Problem requirements:
Copy, from the data below, every line that has "folder" in it.

Records for this exercise:
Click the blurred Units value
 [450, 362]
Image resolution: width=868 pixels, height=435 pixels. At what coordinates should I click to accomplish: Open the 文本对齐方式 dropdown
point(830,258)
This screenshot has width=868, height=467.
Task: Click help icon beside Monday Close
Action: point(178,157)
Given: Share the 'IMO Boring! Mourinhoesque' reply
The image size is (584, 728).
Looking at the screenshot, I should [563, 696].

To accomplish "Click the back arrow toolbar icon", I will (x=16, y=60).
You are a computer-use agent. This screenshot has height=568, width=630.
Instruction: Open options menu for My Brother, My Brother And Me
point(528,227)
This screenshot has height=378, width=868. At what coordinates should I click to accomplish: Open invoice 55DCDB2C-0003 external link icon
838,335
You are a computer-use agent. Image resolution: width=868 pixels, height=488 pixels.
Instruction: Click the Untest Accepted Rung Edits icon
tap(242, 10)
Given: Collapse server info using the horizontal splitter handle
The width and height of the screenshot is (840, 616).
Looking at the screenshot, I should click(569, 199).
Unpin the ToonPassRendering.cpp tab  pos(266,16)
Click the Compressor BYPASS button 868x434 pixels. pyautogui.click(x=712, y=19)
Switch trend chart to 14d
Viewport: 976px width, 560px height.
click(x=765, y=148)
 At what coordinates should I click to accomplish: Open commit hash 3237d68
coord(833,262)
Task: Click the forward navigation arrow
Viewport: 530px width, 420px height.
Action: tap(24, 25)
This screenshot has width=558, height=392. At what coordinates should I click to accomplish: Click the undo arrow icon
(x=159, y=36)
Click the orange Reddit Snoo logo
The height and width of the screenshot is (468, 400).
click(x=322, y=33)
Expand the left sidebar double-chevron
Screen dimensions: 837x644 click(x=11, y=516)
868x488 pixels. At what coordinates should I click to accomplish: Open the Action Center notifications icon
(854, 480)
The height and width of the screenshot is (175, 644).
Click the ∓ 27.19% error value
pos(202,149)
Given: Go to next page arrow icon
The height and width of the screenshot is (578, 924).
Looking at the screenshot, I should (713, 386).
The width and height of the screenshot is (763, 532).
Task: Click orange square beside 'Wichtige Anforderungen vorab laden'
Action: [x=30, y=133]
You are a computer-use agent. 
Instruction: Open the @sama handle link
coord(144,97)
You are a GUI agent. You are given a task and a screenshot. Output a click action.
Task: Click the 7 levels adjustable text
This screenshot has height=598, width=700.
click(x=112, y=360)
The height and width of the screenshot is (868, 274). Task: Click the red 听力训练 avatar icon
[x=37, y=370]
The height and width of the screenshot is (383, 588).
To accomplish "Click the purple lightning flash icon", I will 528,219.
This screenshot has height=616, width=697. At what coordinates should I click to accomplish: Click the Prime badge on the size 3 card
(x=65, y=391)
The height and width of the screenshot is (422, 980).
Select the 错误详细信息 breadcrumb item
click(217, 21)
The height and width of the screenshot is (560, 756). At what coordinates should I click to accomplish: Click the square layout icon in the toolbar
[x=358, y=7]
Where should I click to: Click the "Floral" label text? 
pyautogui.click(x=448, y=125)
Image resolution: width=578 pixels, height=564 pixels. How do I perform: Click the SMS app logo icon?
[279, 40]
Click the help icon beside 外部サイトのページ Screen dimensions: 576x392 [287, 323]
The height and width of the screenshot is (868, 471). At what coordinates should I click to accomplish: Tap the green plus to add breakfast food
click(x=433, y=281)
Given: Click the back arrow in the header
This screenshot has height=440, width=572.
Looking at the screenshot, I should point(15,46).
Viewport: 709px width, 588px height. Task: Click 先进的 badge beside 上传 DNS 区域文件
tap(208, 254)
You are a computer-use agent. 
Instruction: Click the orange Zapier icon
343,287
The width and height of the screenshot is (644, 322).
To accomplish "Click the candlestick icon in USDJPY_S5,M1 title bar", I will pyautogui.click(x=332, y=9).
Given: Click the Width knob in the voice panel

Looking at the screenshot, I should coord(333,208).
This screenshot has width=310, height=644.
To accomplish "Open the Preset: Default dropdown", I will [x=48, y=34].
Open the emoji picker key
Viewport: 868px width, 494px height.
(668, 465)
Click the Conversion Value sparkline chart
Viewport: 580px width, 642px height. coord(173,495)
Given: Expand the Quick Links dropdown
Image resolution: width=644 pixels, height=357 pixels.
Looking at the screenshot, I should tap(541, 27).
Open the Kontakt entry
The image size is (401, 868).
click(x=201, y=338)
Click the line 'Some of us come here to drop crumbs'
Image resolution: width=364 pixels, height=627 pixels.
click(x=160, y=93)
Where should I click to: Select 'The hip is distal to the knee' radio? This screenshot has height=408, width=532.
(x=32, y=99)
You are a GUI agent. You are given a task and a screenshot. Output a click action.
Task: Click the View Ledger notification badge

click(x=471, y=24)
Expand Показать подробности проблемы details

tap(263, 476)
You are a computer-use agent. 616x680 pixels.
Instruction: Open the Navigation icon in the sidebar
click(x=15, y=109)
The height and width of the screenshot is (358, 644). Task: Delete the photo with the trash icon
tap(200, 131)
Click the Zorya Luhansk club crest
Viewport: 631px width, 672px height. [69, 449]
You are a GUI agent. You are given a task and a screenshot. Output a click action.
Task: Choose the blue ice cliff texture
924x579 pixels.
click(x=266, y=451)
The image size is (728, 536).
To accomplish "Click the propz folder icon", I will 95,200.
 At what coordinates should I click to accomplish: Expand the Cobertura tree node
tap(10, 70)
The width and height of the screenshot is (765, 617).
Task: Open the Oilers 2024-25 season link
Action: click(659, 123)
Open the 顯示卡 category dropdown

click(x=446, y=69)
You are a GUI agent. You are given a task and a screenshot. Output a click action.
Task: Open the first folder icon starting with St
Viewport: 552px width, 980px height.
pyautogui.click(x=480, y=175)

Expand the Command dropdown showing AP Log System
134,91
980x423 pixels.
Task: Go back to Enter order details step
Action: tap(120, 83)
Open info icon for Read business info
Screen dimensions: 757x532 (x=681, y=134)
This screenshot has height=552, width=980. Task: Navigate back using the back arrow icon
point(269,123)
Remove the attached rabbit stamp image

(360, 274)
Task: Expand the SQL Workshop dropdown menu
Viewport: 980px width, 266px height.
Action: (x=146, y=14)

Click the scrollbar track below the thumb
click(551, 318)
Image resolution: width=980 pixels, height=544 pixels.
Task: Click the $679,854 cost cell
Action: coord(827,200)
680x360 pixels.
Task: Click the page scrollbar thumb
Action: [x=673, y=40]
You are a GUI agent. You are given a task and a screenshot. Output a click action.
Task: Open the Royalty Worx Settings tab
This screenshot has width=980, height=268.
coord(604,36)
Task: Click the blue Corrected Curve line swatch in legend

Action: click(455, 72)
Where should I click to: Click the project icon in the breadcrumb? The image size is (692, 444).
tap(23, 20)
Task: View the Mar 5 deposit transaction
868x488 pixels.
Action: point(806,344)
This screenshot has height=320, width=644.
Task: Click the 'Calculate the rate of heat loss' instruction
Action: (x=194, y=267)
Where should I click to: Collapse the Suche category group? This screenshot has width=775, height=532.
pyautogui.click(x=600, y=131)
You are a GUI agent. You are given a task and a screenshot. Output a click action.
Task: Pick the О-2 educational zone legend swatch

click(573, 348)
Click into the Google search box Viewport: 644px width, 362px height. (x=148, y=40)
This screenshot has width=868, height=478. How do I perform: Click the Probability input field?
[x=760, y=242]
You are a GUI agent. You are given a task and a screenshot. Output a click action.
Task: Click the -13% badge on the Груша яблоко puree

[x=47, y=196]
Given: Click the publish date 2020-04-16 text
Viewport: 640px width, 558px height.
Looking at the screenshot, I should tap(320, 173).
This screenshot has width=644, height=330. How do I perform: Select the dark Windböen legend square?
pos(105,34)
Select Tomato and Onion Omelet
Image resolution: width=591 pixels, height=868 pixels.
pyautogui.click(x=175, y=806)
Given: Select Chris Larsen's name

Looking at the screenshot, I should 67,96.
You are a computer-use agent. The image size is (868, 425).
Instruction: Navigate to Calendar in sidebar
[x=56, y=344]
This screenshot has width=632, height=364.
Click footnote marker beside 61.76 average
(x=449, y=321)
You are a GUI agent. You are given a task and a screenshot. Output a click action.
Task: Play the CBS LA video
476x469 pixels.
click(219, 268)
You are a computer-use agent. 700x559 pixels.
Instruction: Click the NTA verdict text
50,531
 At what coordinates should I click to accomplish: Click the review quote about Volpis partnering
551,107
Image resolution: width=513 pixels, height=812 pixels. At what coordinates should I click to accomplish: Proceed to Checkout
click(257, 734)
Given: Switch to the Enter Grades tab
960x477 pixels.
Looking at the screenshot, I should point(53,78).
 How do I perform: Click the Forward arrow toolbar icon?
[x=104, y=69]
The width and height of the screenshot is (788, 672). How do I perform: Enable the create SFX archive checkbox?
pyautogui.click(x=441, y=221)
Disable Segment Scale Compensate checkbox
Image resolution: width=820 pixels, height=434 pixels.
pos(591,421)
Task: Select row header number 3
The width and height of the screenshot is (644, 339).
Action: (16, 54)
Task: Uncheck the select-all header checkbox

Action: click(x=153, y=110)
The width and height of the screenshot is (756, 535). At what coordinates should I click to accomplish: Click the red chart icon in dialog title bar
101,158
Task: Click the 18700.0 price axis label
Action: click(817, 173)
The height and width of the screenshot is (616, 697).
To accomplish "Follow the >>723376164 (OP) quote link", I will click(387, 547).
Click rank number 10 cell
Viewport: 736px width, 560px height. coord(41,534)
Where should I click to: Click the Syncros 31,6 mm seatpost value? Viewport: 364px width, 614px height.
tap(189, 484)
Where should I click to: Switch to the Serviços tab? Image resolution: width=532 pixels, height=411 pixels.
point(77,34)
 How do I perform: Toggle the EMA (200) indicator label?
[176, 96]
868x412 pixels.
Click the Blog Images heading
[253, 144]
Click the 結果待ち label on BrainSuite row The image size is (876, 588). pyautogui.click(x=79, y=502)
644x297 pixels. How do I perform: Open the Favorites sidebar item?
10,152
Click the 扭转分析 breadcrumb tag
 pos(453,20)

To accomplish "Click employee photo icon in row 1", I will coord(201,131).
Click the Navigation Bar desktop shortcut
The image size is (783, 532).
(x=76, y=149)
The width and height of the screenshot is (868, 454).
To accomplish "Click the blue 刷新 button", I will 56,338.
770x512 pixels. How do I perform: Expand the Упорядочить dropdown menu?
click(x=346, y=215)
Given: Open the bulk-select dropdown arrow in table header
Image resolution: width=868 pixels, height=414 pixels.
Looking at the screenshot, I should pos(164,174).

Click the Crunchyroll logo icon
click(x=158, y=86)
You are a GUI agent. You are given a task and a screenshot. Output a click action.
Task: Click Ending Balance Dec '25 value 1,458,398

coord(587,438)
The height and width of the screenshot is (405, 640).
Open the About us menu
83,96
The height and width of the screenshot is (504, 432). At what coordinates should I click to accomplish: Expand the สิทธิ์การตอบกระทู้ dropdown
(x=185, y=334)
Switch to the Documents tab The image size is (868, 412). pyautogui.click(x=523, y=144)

Reply to the task:
To accomplish "Click the propz folder icon", I will 95,200.
Task: Open the first folder icon starting with St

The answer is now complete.